The influx of refugees has placed a strain on EU member states. Austria, which is faced with an influx of asylum seekers arriving from Slovenia and Croatia, is currently seeking the support of Germany to send its own police into those countries to check the flow of refugees arriving into Austria.
The refugee crisis is also putting pressure on Germany and Sweden, both of which had an open-door policy to new arrivals.
Although German Chancellor Angela Merkel has welcomed refugees into the country, other political leaders have fought back against her decision. On Thursday, the head of a Bavarian district sent a bus with some 30 refugees to Merkel's Berlin office, stressing that his region – which has borne the brunt of the refugee influx – has reached its capacity.

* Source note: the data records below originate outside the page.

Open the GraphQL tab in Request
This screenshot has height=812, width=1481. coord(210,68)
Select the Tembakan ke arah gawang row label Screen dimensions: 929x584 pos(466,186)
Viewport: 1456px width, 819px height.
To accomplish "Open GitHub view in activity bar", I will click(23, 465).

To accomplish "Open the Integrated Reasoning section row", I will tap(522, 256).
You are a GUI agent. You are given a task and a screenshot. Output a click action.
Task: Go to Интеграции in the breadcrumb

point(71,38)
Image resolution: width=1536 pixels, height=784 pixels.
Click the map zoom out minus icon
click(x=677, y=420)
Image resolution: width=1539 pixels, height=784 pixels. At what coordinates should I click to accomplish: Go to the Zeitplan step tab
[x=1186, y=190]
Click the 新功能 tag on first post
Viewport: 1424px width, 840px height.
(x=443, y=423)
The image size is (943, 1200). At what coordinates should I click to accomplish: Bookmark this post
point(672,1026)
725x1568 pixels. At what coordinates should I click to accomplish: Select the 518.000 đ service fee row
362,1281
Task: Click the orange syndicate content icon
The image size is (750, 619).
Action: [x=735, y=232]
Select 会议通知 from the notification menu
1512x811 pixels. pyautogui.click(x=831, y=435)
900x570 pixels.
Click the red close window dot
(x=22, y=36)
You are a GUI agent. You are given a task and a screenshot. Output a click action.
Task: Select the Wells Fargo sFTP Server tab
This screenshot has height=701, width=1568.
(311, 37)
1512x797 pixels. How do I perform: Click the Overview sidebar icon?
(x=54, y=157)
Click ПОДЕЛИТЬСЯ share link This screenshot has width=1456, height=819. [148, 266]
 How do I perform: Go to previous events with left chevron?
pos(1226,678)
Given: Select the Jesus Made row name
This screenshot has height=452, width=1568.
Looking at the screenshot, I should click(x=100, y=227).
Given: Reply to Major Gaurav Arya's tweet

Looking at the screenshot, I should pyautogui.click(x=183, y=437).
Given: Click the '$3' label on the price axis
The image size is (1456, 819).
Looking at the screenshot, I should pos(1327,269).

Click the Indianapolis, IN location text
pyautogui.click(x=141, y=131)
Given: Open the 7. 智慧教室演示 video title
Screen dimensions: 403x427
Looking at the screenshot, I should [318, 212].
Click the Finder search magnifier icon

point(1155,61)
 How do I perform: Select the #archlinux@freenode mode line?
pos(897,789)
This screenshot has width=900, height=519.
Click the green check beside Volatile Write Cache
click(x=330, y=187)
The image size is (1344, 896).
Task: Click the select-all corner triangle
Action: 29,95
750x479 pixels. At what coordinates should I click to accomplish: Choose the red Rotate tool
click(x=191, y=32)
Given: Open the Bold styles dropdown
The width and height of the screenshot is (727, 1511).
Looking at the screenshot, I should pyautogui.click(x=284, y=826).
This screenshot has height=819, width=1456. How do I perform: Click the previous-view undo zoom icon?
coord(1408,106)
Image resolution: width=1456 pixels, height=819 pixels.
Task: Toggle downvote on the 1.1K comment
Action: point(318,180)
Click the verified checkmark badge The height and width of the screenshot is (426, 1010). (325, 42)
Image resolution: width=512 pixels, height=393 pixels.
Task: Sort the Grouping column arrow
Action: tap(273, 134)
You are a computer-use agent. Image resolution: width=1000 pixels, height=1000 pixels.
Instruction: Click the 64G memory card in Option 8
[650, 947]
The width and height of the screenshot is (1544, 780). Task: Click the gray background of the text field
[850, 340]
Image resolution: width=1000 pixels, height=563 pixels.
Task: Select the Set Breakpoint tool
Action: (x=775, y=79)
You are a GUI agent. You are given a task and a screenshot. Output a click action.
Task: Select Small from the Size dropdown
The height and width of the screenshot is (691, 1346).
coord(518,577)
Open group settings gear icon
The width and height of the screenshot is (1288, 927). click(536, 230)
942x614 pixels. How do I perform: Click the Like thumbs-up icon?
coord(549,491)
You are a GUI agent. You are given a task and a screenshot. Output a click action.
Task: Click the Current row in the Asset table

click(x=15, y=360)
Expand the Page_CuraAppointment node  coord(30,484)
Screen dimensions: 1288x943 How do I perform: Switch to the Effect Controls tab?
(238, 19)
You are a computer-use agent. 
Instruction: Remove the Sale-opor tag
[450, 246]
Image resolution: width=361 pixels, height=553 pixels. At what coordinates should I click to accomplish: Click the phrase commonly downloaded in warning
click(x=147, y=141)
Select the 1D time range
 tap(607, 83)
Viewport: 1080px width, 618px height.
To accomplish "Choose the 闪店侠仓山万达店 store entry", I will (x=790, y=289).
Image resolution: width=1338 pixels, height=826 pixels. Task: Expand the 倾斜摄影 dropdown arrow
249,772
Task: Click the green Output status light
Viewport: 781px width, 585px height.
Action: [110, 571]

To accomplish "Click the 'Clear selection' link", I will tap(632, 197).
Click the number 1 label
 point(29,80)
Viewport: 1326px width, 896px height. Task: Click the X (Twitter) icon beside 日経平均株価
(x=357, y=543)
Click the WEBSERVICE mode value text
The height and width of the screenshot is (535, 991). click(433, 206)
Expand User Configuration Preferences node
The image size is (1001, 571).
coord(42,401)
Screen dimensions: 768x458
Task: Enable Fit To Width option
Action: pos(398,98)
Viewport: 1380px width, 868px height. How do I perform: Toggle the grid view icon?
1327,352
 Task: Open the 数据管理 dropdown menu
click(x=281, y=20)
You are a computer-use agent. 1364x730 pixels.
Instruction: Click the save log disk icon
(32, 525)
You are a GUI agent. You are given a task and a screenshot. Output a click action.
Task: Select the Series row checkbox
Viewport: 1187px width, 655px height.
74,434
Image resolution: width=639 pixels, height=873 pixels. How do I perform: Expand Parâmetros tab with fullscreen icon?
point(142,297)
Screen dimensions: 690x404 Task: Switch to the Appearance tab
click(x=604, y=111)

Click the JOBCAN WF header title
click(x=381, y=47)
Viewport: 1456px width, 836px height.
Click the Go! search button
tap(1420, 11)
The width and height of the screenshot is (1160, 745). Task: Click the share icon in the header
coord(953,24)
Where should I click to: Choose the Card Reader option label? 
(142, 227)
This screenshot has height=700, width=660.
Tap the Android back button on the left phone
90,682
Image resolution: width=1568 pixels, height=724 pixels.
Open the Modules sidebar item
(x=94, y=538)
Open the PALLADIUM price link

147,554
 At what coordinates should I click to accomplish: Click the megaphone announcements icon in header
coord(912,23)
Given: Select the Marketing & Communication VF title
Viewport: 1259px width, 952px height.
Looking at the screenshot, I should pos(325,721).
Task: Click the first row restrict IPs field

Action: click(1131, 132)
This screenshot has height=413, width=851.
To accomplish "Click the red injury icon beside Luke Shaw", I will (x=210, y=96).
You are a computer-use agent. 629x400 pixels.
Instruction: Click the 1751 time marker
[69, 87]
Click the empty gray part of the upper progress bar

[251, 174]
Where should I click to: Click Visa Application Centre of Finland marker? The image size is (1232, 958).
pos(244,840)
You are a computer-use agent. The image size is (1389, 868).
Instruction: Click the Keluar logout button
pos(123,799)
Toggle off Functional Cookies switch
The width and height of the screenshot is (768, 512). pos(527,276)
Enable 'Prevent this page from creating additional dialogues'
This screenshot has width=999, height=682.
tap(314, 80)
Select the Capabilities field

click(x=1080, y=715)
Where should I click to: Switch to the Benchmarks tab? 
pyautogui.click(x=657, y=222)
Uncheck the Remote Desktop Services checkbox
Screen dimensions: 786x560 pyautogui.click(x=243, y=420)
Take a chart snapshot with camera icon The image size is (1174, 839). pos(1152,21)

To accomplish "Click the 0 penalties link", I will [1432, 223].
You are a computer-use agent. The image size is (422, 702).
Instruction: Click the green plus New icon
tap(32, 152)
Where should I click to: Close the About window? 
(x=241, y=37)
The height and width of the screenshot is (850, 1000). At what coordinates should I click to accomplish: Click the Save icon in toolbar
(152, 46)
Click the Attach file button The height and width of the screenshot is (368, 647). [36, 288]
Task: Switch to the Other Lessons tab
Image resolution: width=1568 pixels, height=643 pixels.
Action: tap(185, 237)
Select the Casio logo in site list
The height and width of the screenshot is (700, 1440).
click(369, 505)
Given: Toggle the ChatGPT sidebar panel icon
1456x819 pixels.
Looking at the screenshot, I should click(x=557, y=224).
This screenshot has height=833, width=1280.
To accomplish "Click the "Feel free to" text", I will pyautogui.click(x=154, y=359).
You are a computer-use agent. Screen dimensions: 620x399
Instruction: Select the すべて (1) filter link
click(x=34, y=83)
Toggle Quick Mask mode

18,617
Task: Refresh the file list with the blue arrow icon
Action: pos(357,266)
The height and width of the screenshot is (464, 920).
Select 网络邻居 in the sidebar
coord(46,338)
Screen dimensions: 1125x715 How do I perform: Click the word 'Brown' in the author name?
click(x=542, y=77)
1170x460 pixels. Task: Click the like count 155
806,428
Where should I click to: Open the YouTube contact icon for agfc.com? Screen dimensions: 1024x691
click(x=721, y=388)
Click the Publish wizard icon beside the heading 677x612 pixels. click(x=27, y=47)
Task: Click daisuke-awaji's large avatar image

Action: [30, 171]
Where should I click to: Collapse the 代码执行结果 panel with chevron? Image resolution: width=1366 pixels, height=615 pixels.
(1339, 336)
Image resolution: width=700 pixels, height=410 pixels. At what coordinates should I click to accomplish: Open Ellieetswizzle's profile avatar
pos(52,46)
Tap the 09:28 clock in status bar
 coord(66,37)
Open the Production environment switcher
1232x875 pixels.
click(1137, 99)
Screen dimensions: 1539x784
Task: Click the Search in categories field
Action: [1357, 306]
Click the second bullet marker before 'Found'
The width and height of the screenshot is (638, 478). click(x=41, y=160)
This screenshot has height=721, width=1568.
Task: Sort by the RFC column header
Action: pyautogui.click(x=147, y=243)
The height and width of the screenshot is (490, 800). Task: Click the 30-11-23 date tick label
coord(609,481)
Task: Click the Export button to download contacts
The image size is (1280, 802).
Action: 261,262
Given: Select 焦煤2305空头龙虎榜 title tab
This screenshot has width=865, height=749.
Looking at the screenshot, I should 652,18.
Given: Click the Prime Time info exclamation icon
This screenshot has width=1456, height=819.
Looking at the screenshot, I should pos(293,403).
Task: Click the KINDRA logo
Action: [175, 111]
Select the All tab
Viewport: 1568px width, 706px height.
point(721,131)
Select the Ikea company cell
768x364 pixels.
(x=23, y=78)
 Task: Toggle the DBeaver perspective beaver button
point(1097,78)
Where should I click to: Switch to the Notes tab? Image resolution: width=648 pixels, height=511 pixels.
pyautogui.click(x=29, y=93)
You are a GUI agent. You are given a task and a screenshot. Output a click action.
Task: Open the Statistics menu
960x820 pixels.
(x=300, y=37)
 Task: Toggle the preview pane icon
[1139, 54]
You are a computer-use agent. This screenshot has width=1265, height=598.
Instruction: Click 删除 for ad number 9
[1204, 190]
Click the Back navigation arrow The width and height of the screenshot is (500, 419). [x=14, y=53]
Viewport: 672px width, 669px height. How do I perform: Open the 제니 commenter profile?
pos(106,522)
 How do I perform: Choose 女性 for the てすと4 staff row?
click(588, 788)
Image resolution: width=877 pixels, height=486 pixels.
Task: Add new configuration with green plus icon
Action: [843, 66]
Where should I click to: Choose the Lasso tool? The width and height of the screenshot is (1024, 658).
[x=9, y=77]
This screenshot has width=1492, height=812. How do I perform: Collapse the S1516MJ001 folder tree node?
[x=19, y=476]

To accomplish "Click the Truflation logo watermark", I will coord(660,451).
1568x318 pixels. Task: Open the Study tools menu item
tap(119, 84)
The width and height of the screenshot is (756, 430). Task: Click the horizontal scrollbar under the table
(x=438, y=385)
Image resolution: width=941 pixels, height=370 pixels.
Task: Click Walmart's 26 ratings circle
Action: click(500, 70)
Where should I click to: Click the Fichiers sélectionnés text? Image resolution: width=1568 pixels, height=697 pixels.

Sweden backtracked on its open-door policy in November, with the country reverting to the EU minimum of asylum seekers. “It pains me that Sweden is no longer capable of receiving asylum seekers at the high level we do today. We simply cannot do any more,” Prime Minister Stefan Löfven said at the time.
Greece, Bulgaria, Macedonia, Hungary, Slovenia, Austria, Sweden, Denmark, Italy, Finland, Austria, and Germany have all imposed some form of border control amid the refugee crisis, ranging from simple document checks to razor wire fences.
More than one million refugees arrived in the European Union last year. Most of the asylum seekers hail from Syria, where a civil war has claimed the lives of 250,000 people and displaced 12 million others since 2011, according to UN figures.